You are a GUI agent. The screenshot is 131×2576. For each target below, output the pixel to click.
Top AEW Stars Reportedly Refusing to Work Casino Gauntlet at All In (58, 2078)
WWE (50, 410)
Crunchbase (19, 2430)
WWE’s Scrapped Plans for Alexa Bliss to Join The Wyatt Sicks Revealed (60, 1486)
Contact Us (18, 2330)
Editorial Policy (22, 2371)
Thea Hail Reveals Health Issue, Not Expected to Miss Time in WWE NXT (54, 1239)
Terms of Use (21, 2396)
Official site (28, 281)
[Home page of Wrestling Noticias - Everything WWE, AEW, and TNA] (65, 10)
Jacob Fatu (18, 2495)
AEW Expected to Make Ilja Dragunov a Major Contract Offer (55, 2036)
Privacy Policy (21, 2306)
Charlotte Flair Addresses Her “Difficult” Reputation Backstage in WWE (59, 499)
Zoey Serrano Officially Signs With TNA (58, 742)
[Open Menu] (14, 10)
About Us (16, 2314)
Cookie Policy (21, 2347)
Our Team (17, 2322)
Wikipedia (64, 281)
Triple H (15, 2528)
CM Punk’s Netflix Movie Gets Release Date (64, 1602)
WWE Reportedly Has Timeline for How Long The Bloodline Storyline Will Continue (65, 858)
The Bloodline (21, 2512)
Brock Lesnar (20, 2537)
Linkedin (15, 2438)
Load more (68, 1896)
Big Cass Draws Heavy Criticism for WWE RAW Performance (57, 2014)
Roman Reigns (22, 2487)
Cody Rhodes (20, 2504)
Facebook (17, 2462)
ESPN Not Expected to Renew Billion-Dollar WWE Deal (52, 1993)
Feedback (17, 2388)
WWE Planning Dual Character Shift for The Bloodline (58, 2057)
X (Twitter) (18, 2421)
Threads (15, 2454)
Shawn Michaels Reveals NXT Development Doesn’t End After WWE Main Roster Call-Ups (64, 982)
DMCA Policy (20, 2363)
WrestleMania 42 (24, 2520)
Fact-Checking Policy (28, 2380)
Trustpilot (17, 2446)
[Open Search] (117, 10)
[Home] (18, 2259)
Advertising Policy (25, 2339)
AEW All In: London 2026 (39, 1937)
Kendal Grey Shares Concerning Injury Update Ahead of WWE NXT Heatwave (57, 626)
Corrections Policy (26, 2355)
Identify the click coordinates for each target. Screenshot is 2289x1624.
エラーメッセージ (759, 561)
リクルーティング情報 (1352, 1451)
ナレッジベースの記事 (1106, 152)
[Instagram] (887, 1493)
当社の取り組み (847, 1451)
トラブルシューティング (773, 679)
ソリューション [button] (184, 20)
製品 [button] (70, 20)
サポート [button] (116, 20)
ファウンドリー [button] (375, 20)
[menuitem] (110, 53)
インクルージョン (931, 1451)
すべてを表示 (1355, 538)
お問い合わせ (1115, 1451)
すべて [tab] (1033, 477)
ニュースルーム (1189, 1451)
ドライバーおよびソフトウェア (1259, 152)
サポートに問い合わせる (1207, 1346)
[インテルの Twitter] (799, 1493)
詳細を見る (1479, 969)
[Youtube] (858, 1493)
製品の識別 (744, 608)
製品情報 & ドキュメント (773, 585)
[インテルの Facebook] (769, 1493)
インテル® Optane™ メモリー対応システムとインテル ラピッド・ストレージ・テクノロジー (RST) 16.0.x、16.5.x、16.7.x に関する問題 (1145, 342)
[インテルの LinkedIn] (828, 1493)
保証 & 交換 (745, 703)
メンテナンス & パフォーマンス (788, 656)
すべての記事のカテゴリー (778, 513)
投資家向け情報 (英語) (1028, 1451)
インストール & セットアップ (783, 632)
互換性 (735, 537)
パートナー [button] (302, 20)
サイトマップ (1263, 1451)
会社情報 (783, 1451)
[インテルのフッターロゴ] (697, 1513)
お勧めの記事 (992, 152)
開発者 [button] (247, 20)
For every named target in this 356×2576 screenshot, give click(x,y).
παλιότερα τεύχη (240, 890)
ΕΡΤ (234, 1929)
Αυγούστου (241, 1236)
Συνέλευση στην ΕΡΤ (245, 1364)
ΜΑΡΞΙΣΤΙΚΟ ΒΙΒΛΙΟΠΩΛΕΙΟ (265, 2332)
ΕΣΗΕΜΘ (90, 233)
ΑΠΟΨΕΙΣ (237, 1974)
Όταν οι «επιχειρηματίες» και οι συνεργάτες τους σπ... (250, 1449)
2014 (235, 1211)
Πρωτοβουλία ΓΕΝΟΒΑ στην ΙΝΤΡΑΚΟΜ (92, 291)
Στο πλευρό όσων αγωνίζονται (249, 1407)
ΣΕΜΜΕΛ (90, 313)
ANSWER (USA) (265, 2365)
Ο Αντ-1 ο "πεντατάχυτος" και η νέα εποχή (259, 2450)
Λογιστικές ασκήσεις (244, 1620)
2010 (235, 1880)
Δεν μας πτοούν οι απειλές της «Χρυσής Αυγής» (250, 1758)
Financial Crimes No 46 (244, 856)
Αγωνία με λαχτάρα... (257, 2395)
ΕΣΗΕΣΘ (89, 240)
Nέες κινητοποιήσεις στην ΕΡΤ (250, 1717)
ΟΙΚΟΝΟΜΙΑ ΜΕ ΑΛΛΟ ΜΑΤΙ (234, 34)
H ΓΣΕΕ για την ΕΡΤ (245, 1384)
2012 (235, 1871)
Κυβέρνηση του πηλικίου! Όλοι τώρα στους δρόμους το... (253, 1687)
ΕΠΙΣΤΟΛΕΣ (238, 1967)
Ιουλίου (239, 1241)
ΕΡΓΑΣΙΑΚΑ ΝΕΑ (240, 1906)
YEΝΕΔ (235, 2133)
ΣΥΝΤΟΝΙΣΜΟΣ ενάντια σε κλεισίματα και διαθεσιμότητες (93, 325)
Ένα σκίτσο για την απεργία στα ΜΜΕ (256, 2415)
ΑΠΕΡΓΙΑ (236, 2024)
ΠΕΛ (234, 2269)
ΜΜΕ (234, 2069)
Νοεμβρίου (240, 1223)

——

◆ Work task ◆
Write out the complete listing above, exactly as it reads.

◆ Result for this exercise ◆
You are a GUI agent. The screenshot is 131×2576. For each target below, output the pixel to click.
Top AEW Stars Reportedly Refusing to Work Casino Gauntlet at All In (58, 2078)
WWE (50, 410)
Crunchbase (19, 2430)
WWE’s Scrapped Plans for Alexa Bliss to Join The Wyatt Sicks Revealed (60, 1486)
Contact Us (18, 2330)
Editorial Policy (22, 2371)
Thea Hail Reveals Health Issue, Not Expected to Miss Time in WWE NXT (54, 1239)
Terms of Use (21, 2396)
Official site (28, 281)
[Home page of Wrestling Noticias - Everything WWE, AEW, and TNA] (65, 10)
Jacob Fatu (18, 2495)
AEW Expected to Make Ilja Dragunov a Major Contract Offer (55, 2036)
Privacy Policy (21, 2306)
Charlotte Flair Addresses Her “Difficult” Reputation Backstage in WWE (59, 499)
Zoey Serrano Officially Signs With TNA (58, 742)
[Open Menu] (14, 10)
About Us (16, 2314)
Cookie Policy (21, 2347)
Our Team (17, 2322)
Wikipedia (64, 281)
Triple H (15, 2528)
CM Punk’s Netflix Movie Gets Release Date (64, 1602)
WWE Reportedly Has Timeline for How Long The Bloodline Storyline Will Continue (65, 858)
The Bloodline (21, 2512)
Brock Lesnar (20, 2537)
Linkedin (15, 2438)
Load more (68, 1896)
Big Cass Draws Heavy Criticism for WWE RAW Performance (57, 2014)
Roman Reigns (22, 2487)
Cody Rhodes (20, 2504)
Facebook (17, 2462)
ESPN Not Expected to Renew Billion-Dollar WWE Deal (52, 1993)
Feedback (17, 2388)
WWE Planning Dual Character Shift for The Bloodline (58, 2057)
X (Twitter) (18, 2421)
Threads (15, 2454)
Shawn Michaels Reveals NXT Development Doesn’t End After WWE Main Roster Call-Ups (64, 982)
DMCA Policy (20, 2363)
WrestleMania 42 (24, 2520)
Fact-Checking Policy (28, 2380)
Trustpilot (17, 2446)
[Open Search] (117, 10)
[Home] (18, 2259)
Advertising Policy (25, 2339)
AEW All In: London 2026 (39, 1937)
Kendal Grey Shares Concerning Injury Update Ahead of WWE NXT Heatwave (57, 626)
Corrections Policy (26, 2355)
Identify the click coordinates for each target. Screenshot is 2289x1624.
エラーメッセージ (759, 561)
リクルーティング情報 (1352, 1451)
ナレッジベースの記事 (1106, 152)
[Instagram] (887, 1493)
当社の取り組み (847, 1451)
トラブルシューティング (773, 679)
ソリューション [button] (184, 20)
製品 [button] (70, 20)
サポート [button] (116, 20)
ファウンドリー [button] (375, 20)
[menuitem] (110, 53)
インクルージョン (931, 1451)
すべてを表示 (1355, 538)
お問い合わせ (1115, 1451)
すべて [tab] (1033, 477)
ニュースルーム (1189, 1451)
ドライバーおよびソフトウェア (1259, 152)
サポートに問い合わせる (1207, 1346)
[インテルの Twitter] (799, 1493)
詳細を見る (1479, 969)
[Youtube] (858, 1493)
製品の識別 (744, 608)
製品情報 & ドキュメント (773, 585)
[インテルの Facebook] (769, 1493)
インテル® Optane™ メモリー対応システムとインテル ラピッド・ストレージ・テクノロジー (RST) 16.0.x、16.5.x、16.7.x に関する問題 (1145, 342)
[インテルの LinkedIn] (828, 1493)
保証 & 交換 (745, 703)
メンテナンス & パフォーマンス (788, 656)
すべての記事のカテゴリー (778, 513)
投資家向け情報 (英語) (1028, 1451)
インストール & セットアップ (783, 632)
互換性 (735, 537)
パートナー [button] (302, 20)
サイトマップ (1263, 1451)
会社情報 (783, 1451)
[インテルのフッターロゴ] (697, 1513)
お勧めの記事 (992, 152)
開発者 [button] (247, 20)
For every named target in this 356×2576 screenshot, give click(x,y).
παλιότερα τεύχη (240, 890)
ΕΡΤ (234, 1929)
Αυγούστου (241, 1236)
Συνέλευση στην ΕΡΤ (245, 1364)
ΜΑΡΞΙΣΤΙΚΟ ΒΙΒΛΙΟΠΩΛΕΙΟ (265, 2332)
ΕΣΗΕΜΘ (90, 233)
ΑΠΟΨΕΙΣ (237, 1974)
Όταν οι «επιχειρηματίες» και οι συνεργάτες τους σπ... (250, 1449)
2014 (235, 1211)
Πρωτοβουλία ΓΕΝΟΒΑ στην ΙΝΤΡΑΚΟΜ (92, 291)
Στο πλευρό όσων αγωνίζονται (249, 1407)
ΣΕΜΜΕΛ (90, 313)
ANSWER (USA) (265, 2365)
Ο Αντ-1 ο "πεντατάχυτος" και η νέα εποχή (259, 2450)
Λογιστικές ασκήσεις (244, 1620)
2010 (235, 1880)
Δεν μας πτοούν οι απειλές της «Χρυσής Αυγής» (250, 1758)
Financial Crimes No 46 (244, 856)
Αγωνία με λαχτάρα... (257, 2395)
ΕΣΗΕΣΘ (89, 240)
Nέες κινητοποιήσεις στην ΕΡΤ (250, 1717)
ΟΙΚΟΝΟΜΙΑ ΜΕ ΑΛΛΟ ΜΑΤΙ (234, 34)
H ΓΣΕΕ για την ΕΡΤ (245, 1384)
2012 (235, 1871)
Κυβέρνηση του πηλικίου! Όλοι τώρα στους δρόμους το... (253, 1687)
ΕΠΙΣΤΟΛΕΣ (238, 1967)
Ιουλίου (239, 1241)
ΕΡΓΑΣΙΑΚΑ ΝΕΑ (240, 1906)
YEΝΕΔ (235, 2133)
ΣΥΝΤΟΝΙΣΜΟΣ ενάντια σε κλεισίματα και διαθεσιμότητες (93, 325)
Ένα σκίτσο για την απεργία στα ΜΜΕ (256, 2415)
ΑΠΕΡΓΙΑ (236, 2024)
ΠΕΛ (234, 2269)
ΜΜΕ (234, 2069)
Νοεμβρίου (240, 1223)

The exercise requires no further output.